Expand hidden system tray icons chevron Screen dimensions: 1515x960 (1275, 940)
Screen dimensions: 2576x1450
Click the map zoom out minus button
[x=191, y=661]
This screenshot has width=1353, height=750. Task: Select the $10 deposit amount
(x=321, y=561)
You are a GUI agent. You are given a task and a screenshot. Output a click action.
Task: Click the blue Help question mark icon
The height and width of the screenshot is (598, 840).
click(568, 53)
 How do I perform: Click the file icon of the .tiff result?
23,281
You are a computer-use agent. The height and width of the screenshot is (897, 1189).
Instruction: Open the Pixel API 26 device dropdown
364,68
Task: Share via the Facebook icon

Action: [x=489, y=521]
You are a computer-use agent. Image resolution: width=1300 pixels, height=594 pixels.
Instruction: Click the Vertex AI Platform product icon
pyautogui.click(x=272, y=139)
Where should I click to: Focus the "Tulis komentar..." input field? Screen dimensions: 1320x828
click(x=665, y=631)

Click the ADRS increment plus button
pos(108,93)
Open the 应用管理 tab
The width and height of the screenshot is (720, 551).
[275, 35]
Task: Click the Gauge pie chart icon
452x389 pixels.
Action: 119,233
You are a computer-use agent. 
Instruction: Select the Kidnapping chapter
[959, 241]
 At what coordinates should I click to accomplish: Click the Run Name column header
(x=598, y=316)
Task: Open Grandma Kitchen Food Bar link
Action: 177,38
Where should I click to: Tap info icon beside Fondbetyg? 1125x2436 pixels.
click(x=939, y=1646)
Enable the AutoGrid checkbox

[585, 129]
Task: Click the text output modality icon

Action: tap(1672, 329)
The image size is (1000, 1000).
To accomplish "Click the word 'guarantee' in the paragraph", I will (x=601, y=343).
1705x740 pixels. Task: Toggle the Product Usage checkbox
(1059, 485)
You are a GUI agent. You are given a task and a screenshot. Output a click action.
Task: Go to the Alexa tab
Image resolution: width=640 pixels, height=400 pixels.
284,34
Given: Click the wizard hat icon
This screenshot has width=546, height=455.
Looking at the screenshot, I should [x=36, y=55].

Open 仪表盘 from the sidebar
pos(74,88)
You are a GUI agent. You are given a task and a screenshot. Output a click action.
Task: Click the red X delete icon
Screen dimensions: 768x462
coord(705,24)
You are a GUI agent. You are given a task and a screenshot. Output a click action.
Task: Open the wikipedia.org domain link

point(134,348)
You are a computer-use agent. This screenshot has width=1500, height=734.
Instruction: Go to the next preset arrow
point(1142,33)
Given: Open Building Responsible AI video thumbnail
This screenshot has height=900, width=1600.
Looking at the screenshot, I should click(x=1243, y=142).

- WHAT TO DO -
Take the records above and return them exactly as written.

- EXERCISE RESPONSE -
Expand hidden system tray icons chevron Screen dimensions: 1515x960 (1275, 940)
Screen dimensions: 2576x1450
Click the map zoom out minus button
[x=191, y=661]
This screenshot has width=1353, height=750. Task: Select the $10 deposit amount
(x=321, y=561)
You are a GUI agent. You are given a task and a screenshot. Output a click action.
Task: Click the blue Help question mark icon
The height and width of the screenshot is (598, 840).
click(568, 53)
 How do I perform: Click the file icon of the .tiff result?
23,281
You are a computer-use agent. The height and width of the screenshot is (897, 1189).
Instruction: Open the Pixel API 26 device dropdown
364,68
Task: Share via the Facebook icon

Action: [x=489, y=521]
You are a computer-use agent. Image resolution: width=1300 pixels, height=594 pixels.
Instruction: Click the Vertex AI Platform product icon
pyautogui.click(x=272, y=139)
Where should I click to: Focus the "Tulis komentar..." input field? Screen dimensions: 1320x828
click(x=665, y=631)

Click the ADRS increment plus button
pos(108,93)
Open the 应用管理 tab
The width and height of the screenshot is (720, 551).
[275, 35]
Task: Click the Gauge pie chart icon
452x389 pixels.
Action: 119,233
You are a computer-use agent. 
Instruction: Select the Kidnapping chapter
[959, 241]
 At what coordinates should I click to accomplish: Click the Run Name column header
(x=598, y=316)
Task: Open Grandma Kitchen Food Bar link
Action: 177,38
Where should I click to: Tap info icon beside Fondbetyg? 1125x2436 pixels.
click(x=939, y=1646)
Enable the AutoGrid checkbox

[585, 129]
Task: Click the text output modality icon

Action: tap(1672, 329)
The image size is (1000, 1000).
To accomplish "Click the word 'guarantee' in the paragraph", I will (x=601, y=343).
1705x740 pixels. Task: Toggle the Product Usage checkbox
(1059, 485)
You are a GUI agent. You are given a task and a screenshot. Output a click action.
Task: Go to the Alexa tab
Image resolution: width=640 pixels, height=400 pixels.
284,34
Given: Click the wizard hat icon
This screenshot has width=546, height=455.
Looking at the screenshot, I should [x=36, y=55].

Open 仪表盘 from the sidebar
pos(74,88)
You are a GUI agent. You are given a task and a screenshot. Output a click action.
Task: Click the red X delete icon
Screen dimensions: 768x462
coord(705,24)
You are a GUI agent. You are given a task and a screenshot. Output a click action.
Task: Open the wikipedia.org domain link

point(134,348)
You are a computer-use agent. This screenshot has width=1500, height=734.
Instruction: Go to the next preset arrow
point(1142,33)
Given: Open Building Responsible AI video thumbnail
This screenshot has height=900, width=1600.
Looking at the screenshot, I should click(x=1243, y=142).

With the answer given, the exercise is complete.